虚弱生産士は今日も死ぬ ―小さな望みは世界を救いました―

山田 武

命懸けの鍛冶



 アイプスル

 交渉の結果、刀鍛冶に関する情報を提供してもらう。
 さすがは【刀王】、刀だけに関すればかなりの技術革新が行われていた。

 そうした技術を受け取る代わりに、こちらも刀以外の武器を鍛冶師たちに贈った。
 ……刀以外の武器には興味を持たないトップなので、他は自由に扱っていいらしい。

 そんな武具の数々には、俺がこれまでに集めた技術が一つずつ使われており、鍛冶師たちの興味をかなり集められた。
 多重術式や刻印術式、色物だと機械仕掛けの武器などを贈ってある。

 媚を売っておけば、彼らは応えてくれる。
 話によれば、鍛冶師はノルマさえ満たせば何をしてもいいらしいし……酒とツマミを提供すれば、緩くなった口がさまざまなことを教えてくれた。

「──新作の完成だ」

 倭島の刀鍛冶師から教わったことは、決して特別な技術というわけではない。
 エルフやドワーフのように、種族の才能が注ぎ込まれているということでもない。

 ただただ純粋に向き合い、腕の髄を叩きこむことに関する心構えを習った。
 普人だから、日本と似た環境に在るからこそ生まれた──魔力に頼らない武器の作り方という、今までやったことのない生産法だ。

 そもそも俺は:DIY:の恩恵によって、これまであらゆる物を生みだしてきた。
 そこには神の恩恵があり、常に快適な状態で生産が行えるように祝福が掛かる。

 ──そう言った観点から言えば、彼らのやり方は俺には向いていない。

「一からやるってなったら、こっちの世界でもやっぱり苦労するんだな。『SEBAS』も、いつもご苦労様」

《旦那様の与えてくださった義体に不満などございません。直接の生産活動は行えませんが、先にも言った通り生産に関わることはすべて旦那様にお任せしておりますので》

「その割には、複製や大量生産は全部任せているからな。……これ、複製できるか?」

《可能かと問われれば可能です。しかし、この形状以外での再現はまだ行えません》

 俺が打ち上げたのは包丁だ。
 簡単ではなかったが、『SEBAS』が選別してくれたベストな配合量の鉱石を用いたうえで、魔力もいっさい使わずに超高熱の中で槌を打って作り上げた。

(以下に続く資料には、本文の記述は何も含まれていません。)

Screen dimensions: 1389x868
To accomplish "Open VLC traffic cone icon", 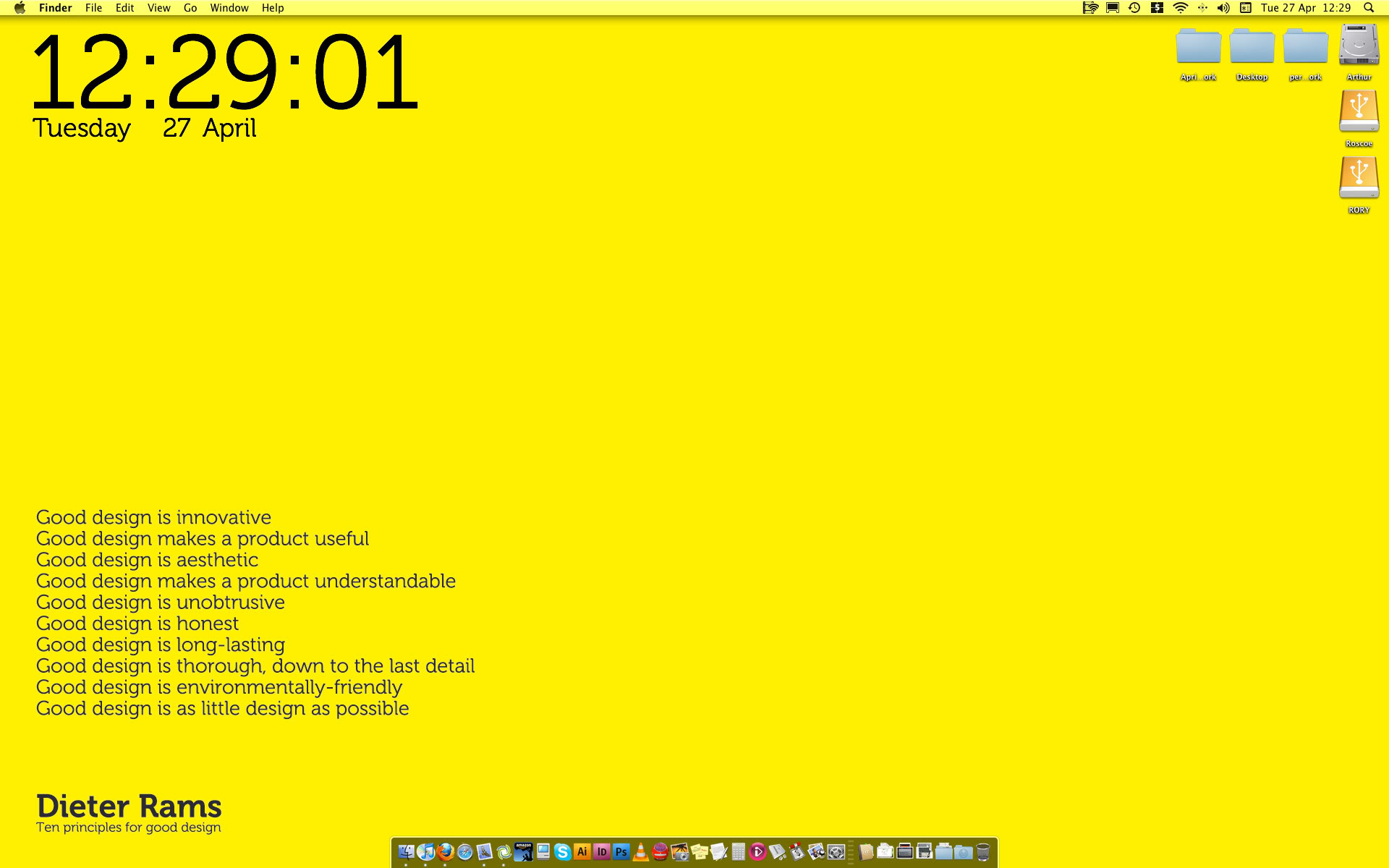I will pos(640,852).
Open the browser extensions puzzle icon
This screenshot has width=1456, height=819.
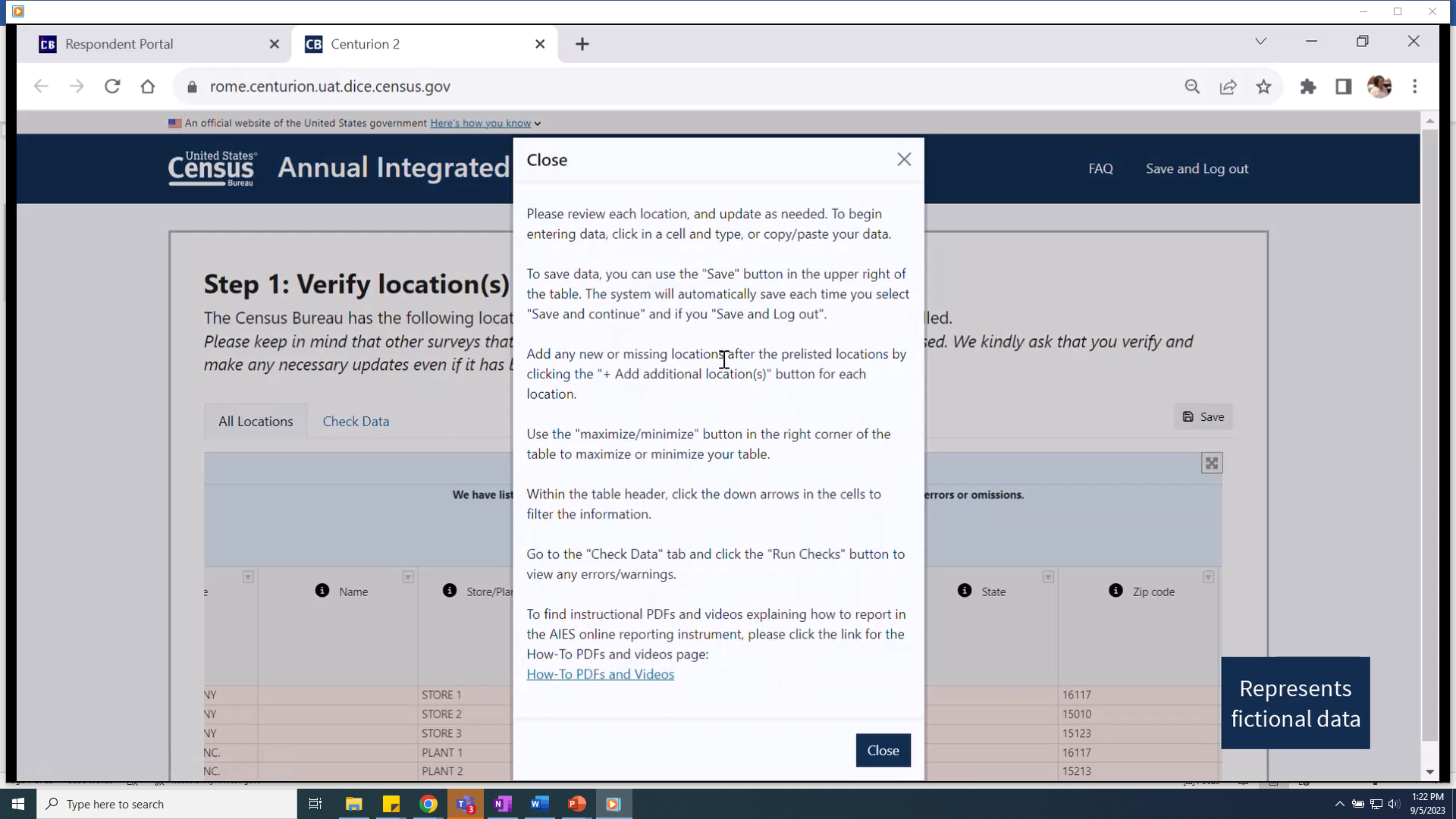point(1308,86)
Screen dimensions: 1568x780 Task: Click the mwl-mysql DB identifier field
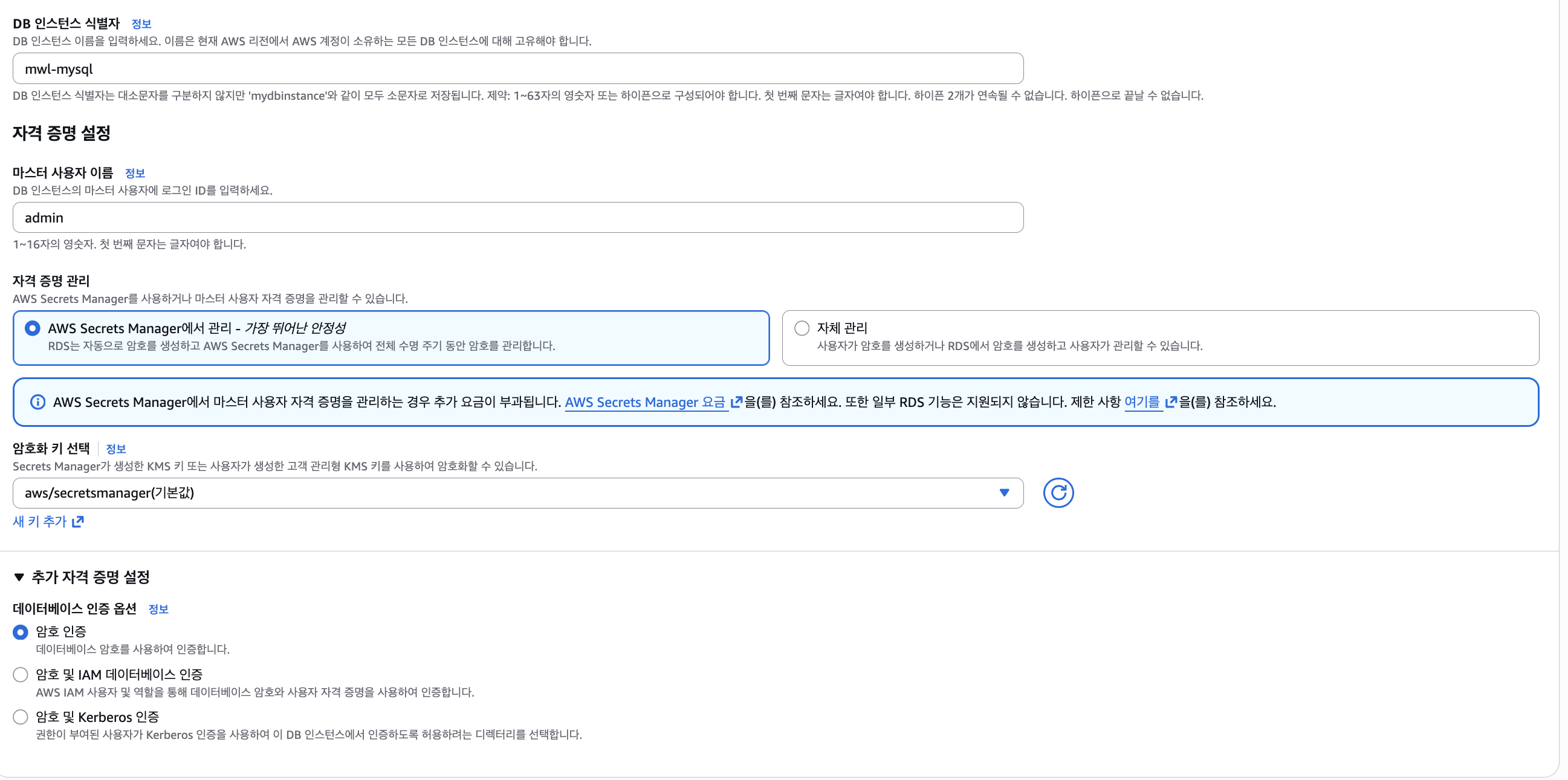coord(517,69)
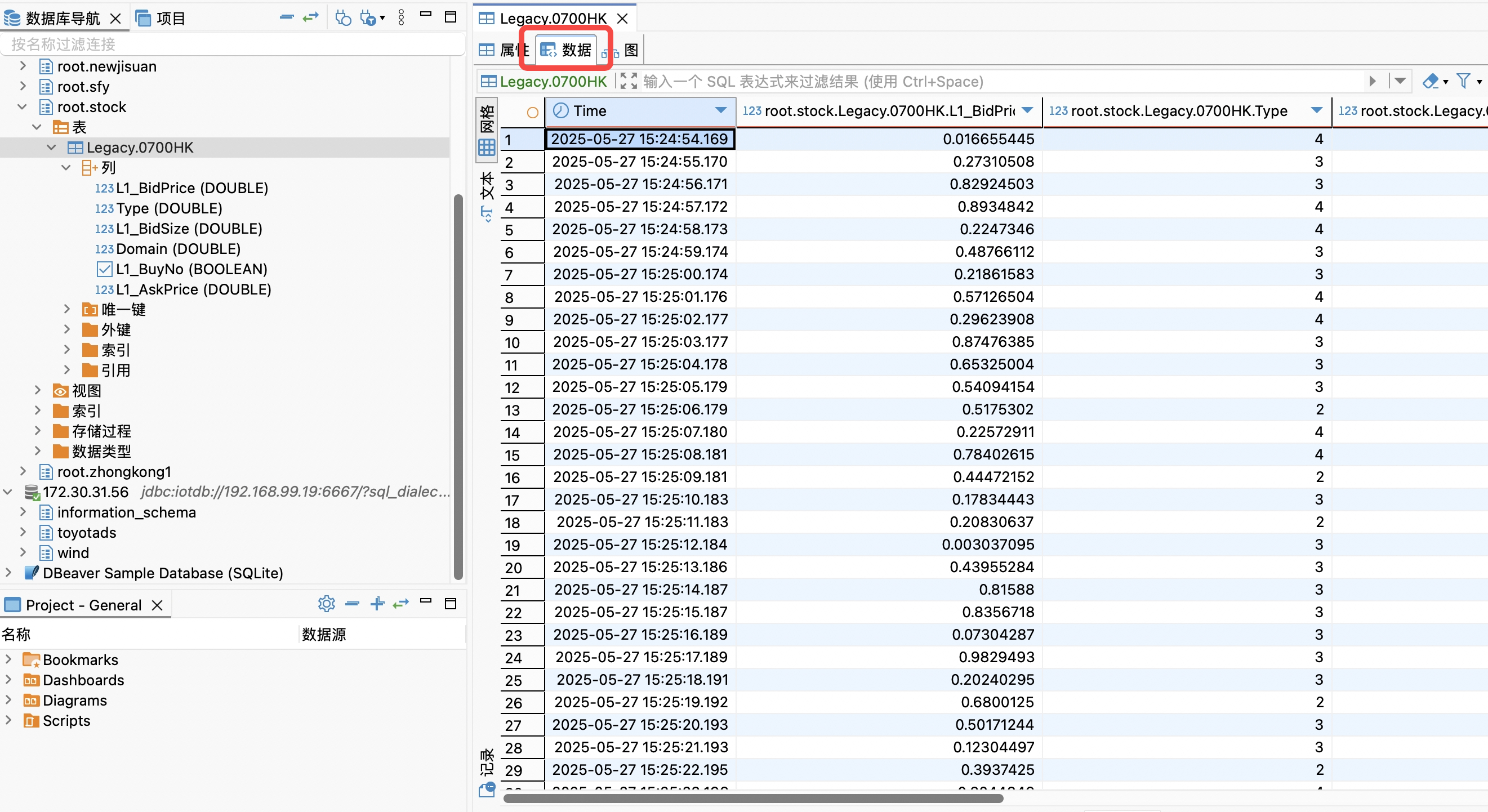The image size is (1488, 812).
Task: Open the navigator view menu three-dots icon
Action: [x=402, y=17]
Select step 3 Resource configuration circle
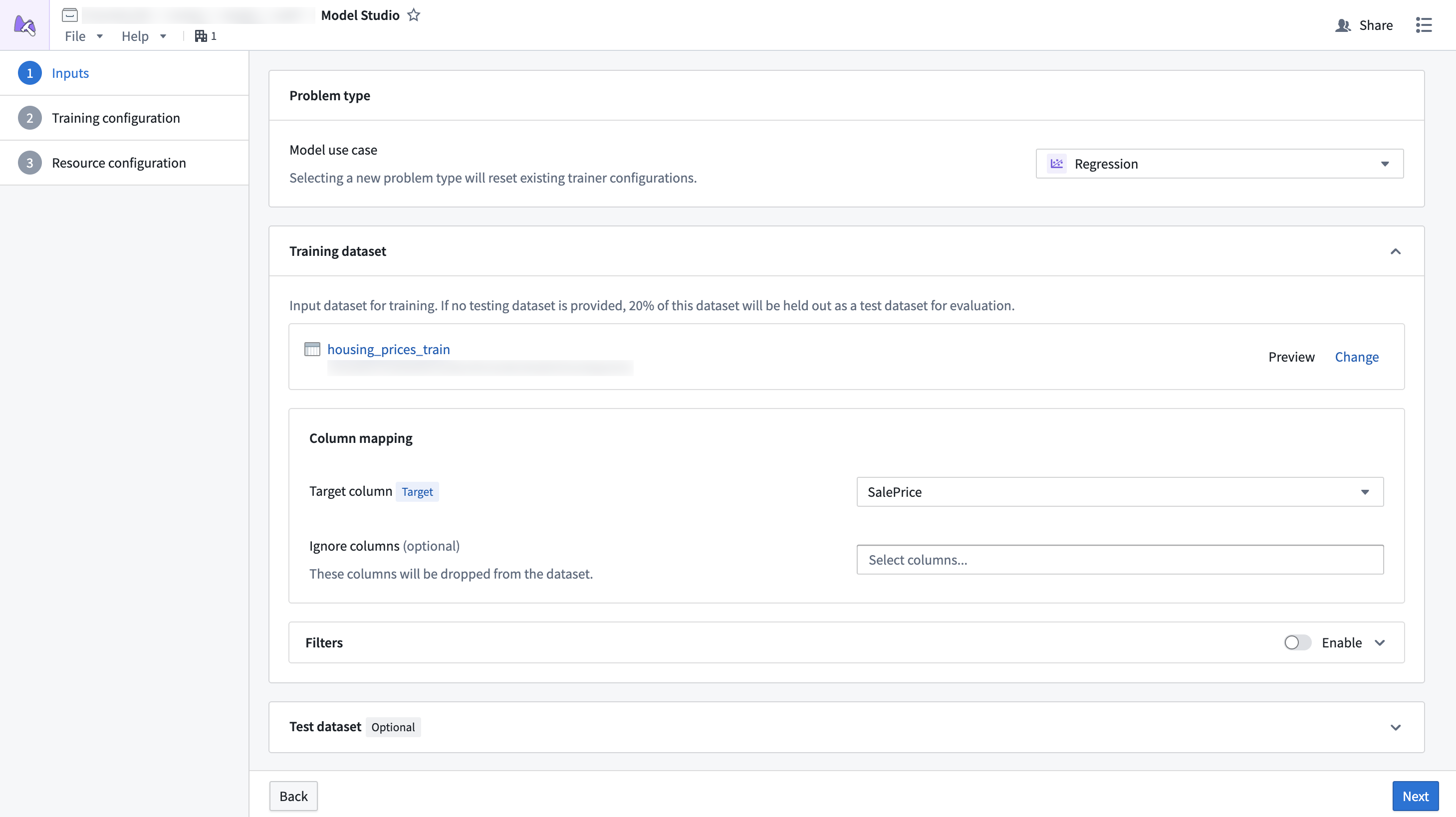The image size is (1456, 817). [x=30, y=162]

 ただし、そのために俺は相当な命をすり減らしてしまったがな。
 減らす、というか丸々一つずつ消費していた気もするけど……とにかくそうして秒単位で死にながら打ち上げたのがその包丁だ。

「特殊な効果は無いけど、単純に切れ味がいいし長持ちするからな……錆びないように加工してから、ルリの所に贈っておくか」

《では、手配しておきましょう》

 普通に持っていくと捕まるだろうし、今回は転送の方にしておこっと。